5th Cir.

ChampionX Corporation v. AIG Insurance Company of Canada

June 2, 2026 ·23-20030 ·Per Curiam · By Raj Patel

The Fifth Circuit affirmed the district court's grant of summary judgment because the plaintiff lacked contractual standing to sue under the insurance policies. However, the court vacated the denial of the motion to amend and remanded the case to allow the addition of new plaintiffs who may have standing.

Background

ChampionX Corporation, a parent company, sought coverage under commercial general liability policies issued to its subsidiary, Ecolab Inc. After Ecolab’s subsidiary faced a lawsuit in Canada, ChampionX filed a notice of loss with the insurers, AIG and ICSOP, which denied the claim. ChampionX sued in Texas state court, alleging breach of contract and bad faith. The case was removed to federal court, where the district court granted summary judgment for the defendants, finding ChampionX lacked standing. ChampionX moved to amend its pleadings to add new plaintiffs, including the subsidiary entities, but the district court denied the motion as futile.

The court’s reasoning

The court held that while injured third parties may have standing to seek declaratory relief, a parent company has no comparable legal relationship to contracts entered by its subsidiaries. Related financial losses do not suffice to create standing for declaratory relief. However, regarding the motion to amend, the court found the defendants failed to justify the district court’s bare finding of futility.

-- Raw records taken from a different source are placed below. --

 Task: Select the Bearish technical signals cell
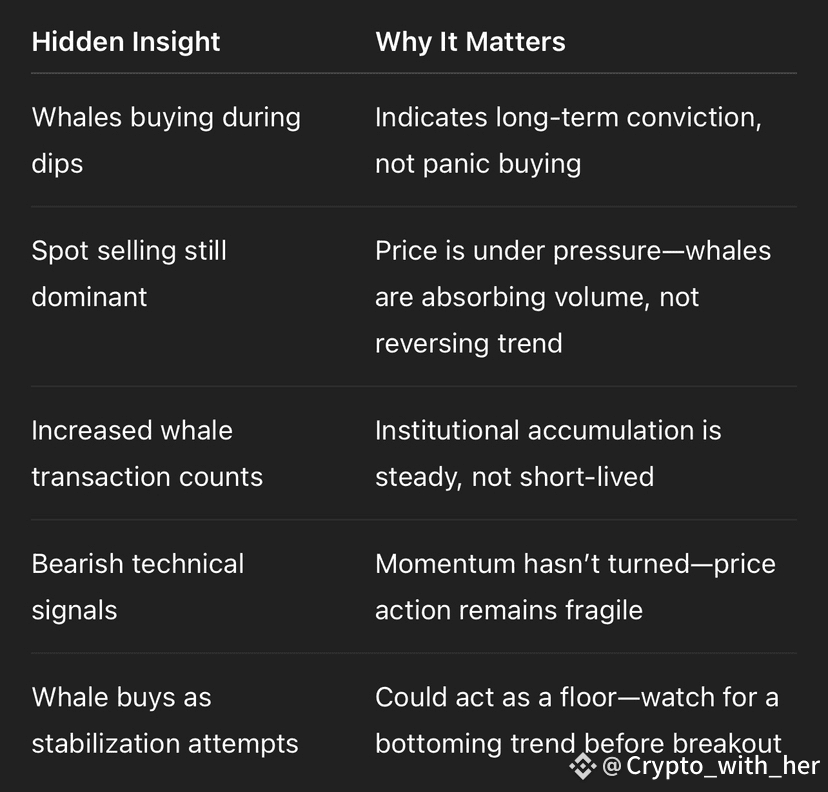tap(138, 587)
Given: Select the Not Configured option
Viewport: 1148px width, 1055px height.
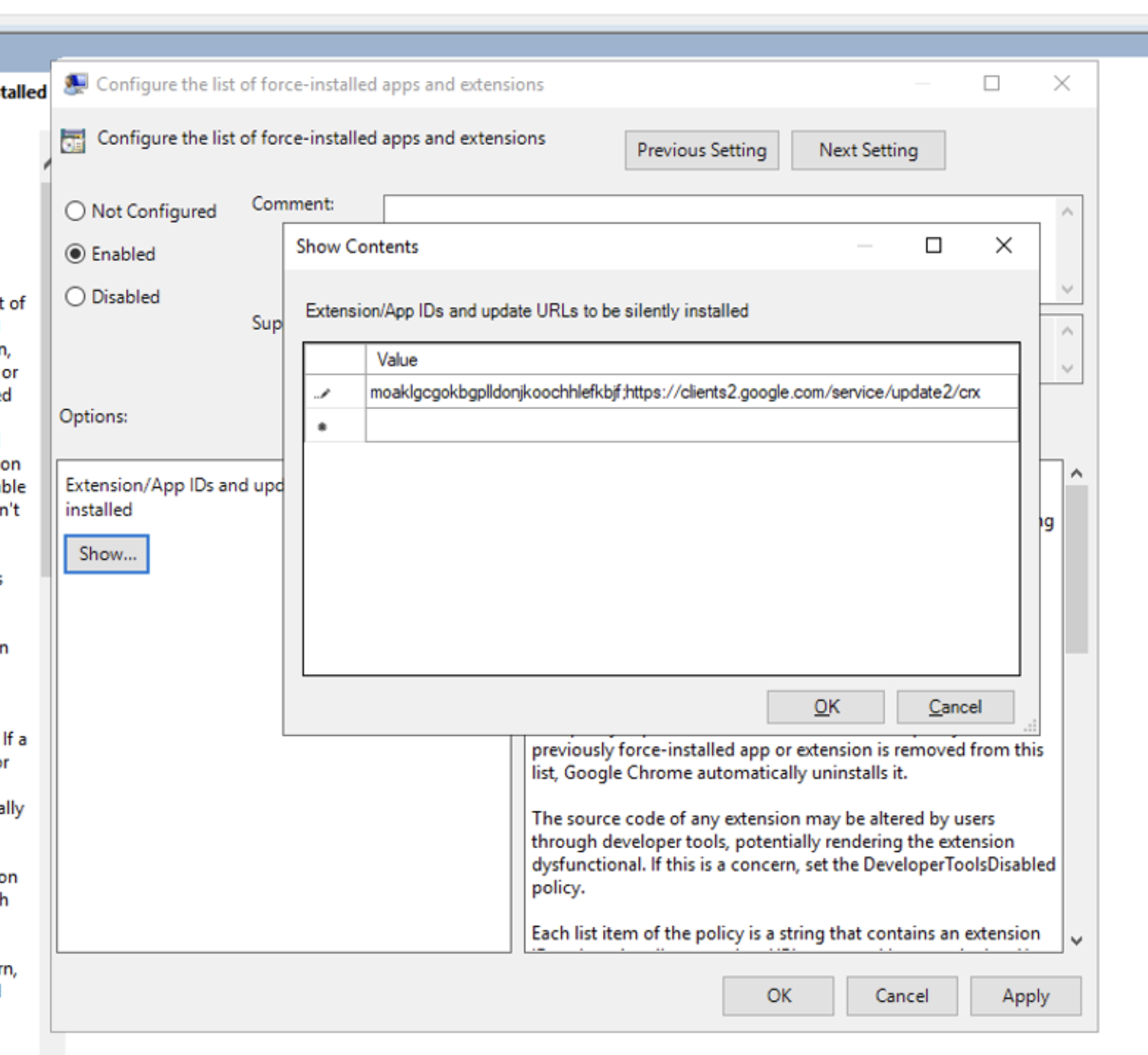Looking at the screenshot, I should pyautogui.click(x=75, y=211).
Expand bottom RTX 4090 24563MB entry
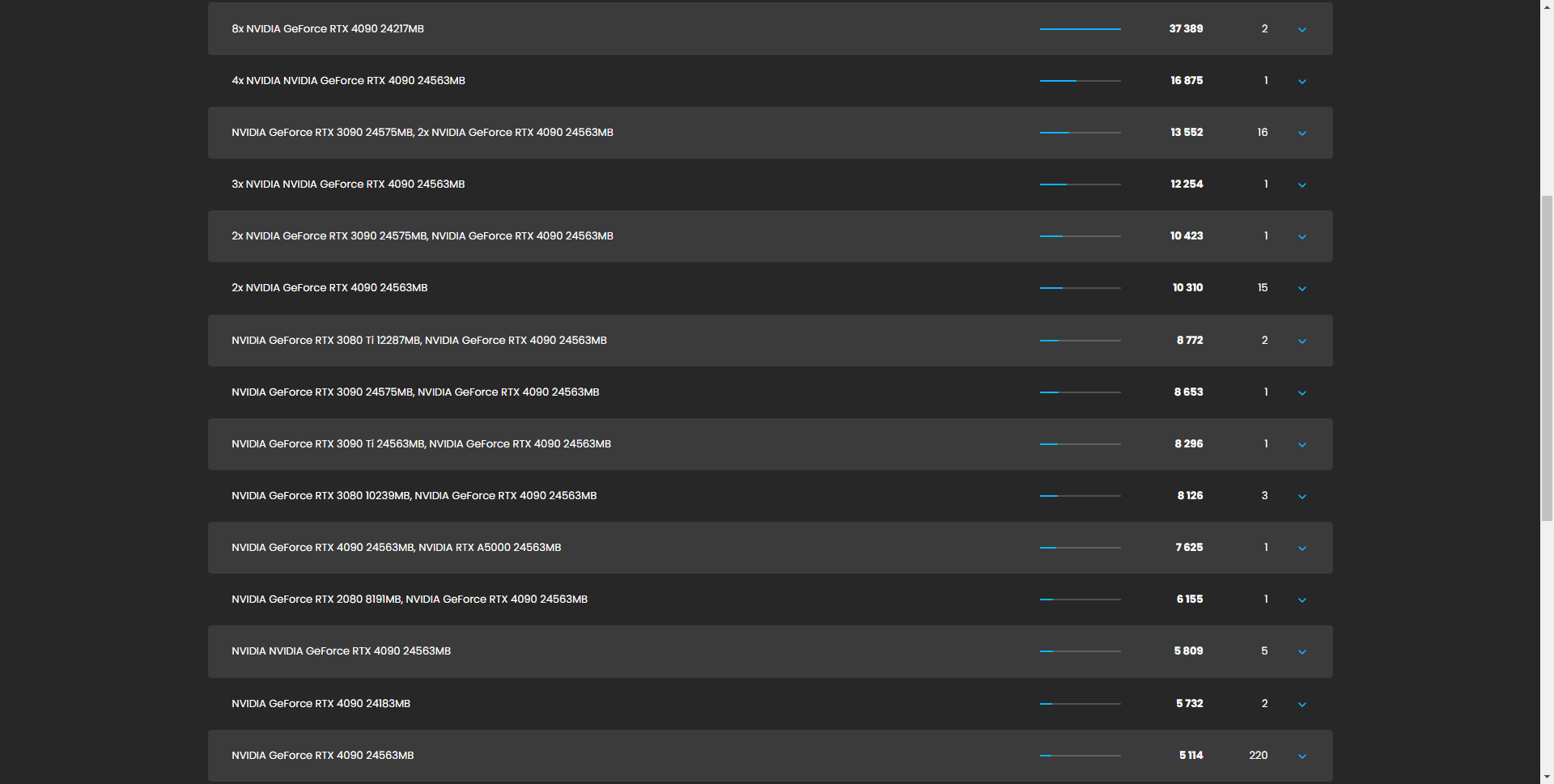Screen dimensions: 1554x784 (x=1302, y=756)
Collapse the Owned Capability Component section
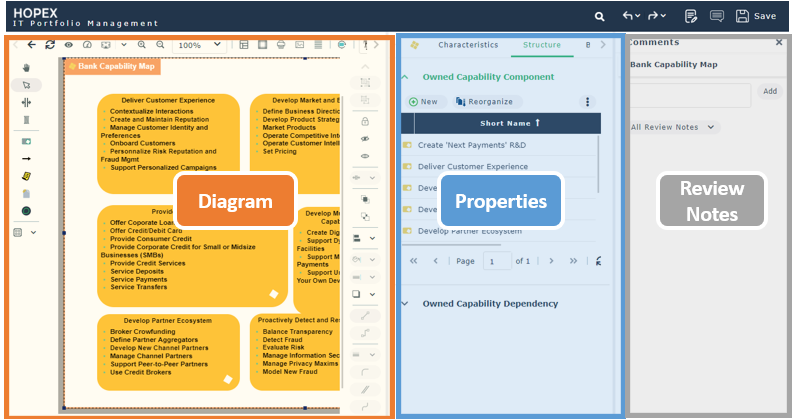 click(x=405, y=76)
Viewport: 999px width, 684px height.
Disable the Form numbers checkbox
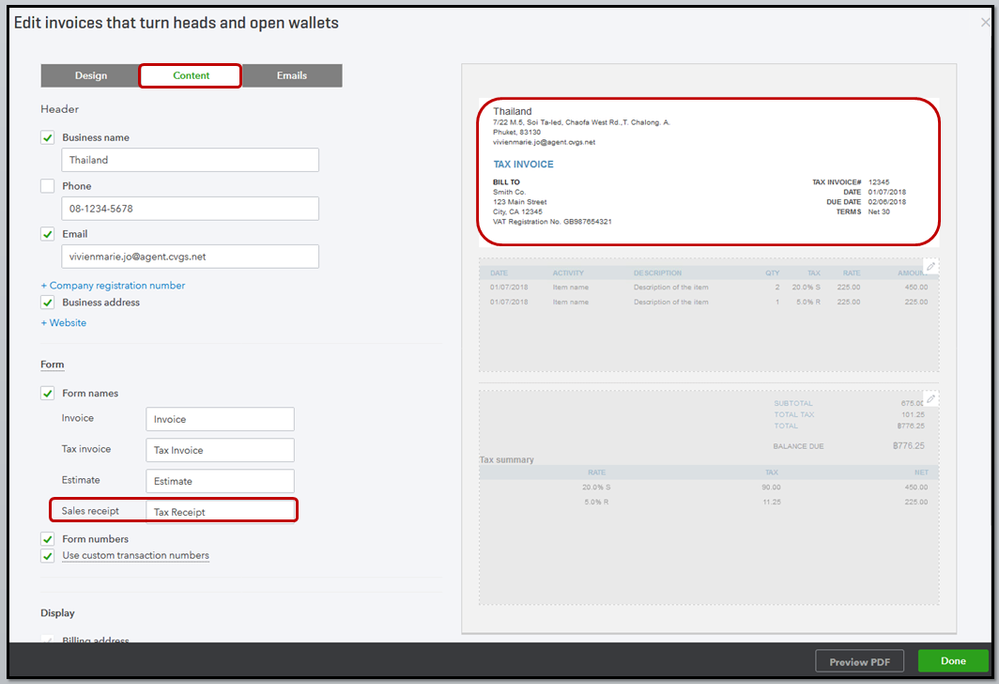coord(47,539)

The court noted that an amendment is not futile if it allows the substitution of viable parties for nonviable ones, and the defendants did not argue that the proposed plaintiffs lacked standing.

What it means going forward

The ruling clarifies that parent companies cannot assert standing under their subsidiaries’ insurance policies but ensures that litigants can amend complaints to add proper parties with standing rather than being barred from the outset.